# WRITTEN TASK:
Copy the Wallowa County passage from "Wallowa County is" up to and including "be difficult though.", changing "traditions" to "customs".

# SOURCE EXCERPT:

A few miles outside the town of Enterprise, there is little more than alfalfa fields and cows. Biking through this landscape one day, I saw a brown monstrosity rising out of the green fields. As I got closer, I discovered that it was a log cabin-style mansion, with no exterior decoration other than a “for sale” sign. The house represents a puzzle for the county. The migrants who are attracted to the area by its beauty are an economic boon for the county, but they can change the face of the land and the character of the community.

Horse Creek, Imnaha Canyon

“As the recreation and tourist economy grows here, the need to protect that landscape becomes even more significant for the community because it becomes an economic driver for the community,” said Julia.

Few people here want to see the iconic glacial moraines flanking Wallowa Lake changed. When residential development pressures began to increase and the moraines appeared at risk, the Wallowa Land Trust was formed to protect them. In many other areas, turning a threatened landscape into a park or reserve might be the solution, but that idea is not popular in Wallowa County where the U.S. Forest Service already owns 56 percent of the land.

“People don’t want to see land go to the government because then it’s not a part of their community anymore and there’s not local control and there’s not the same kind of access,” Julia explained. “I think we have the opportunity to look at other unique models for conservation and land protection because we know that in reality the community doesn’t want to see that land become totally public.”

Much the resistance surrounding development comes from the fact that it often changes the character of places. Some open spaces get houses built on them while others are put off limits to anyone other than hikers. In Wallowa County, the ideas young people have about managing the land will help working the land and caring for it continue to be one in the same.

Looking Ahead

Wallowa County is not willing to compromise its old and important traditions to transform into something completely different. Being uncompromising can be difficult though.

Adele explains the puzzle.

“I think agriculture should always remain really important, but we need something [else]. I don’t honestly know what that is for sure. We can’t survive on tourism,” she said.

Tourism driven solely by the stunning landscape leaves many of Wallowa County’s people and livelihoods out of the picture. A holistic vision of Wallowa County that blends wilderness, agricultural land and diverse people is required if the county is to prosper economically without losing its identity.

“For this community to remain rural, agriculture needs to be at the center of its economy and young people need to be leaders in agriculture and be willing to try new crops, try more sustainable agriculture, try doing more value-added products,” said Julia.

Rows from a dataset
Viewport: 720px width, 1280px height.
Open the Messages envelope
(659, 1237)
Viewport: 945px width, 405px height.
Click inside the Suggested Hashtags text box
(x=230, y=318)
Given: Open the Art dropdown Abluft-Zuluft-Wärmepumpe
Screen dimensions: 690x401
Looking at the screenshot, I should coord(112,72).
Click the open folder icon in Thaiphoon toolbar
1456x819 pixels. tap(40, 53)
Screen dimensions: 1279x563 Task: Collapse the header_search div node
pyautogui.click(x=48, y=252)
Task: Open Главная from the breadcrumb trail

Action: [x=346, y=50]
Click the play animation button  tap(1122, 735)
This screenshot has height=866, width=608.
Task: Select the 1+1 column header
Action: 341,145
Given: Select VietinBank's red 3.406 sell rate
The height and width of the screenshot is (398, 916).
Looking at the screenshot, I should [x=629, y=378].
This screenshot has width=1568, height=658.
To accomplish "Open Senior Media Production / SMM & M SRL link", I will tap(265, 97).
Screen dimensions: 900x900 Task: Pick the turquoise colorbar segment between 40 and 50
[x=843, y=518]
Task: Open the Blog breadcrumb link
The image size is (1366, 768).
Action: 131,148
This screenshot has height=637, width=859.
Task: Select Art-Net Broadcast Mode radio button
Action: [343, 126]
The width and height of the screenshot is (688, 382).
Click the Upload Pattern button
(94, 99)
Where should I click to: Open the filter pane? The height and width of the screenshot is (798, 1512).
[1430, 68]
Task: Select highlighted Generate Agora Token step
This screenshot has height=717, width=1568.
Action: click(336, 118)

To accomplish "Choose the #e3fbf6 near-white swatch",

# ANSWER:
Wallowa County is not willing to compromise its old and important customs to transform into something completely different. Being uncompromising can be difficult though.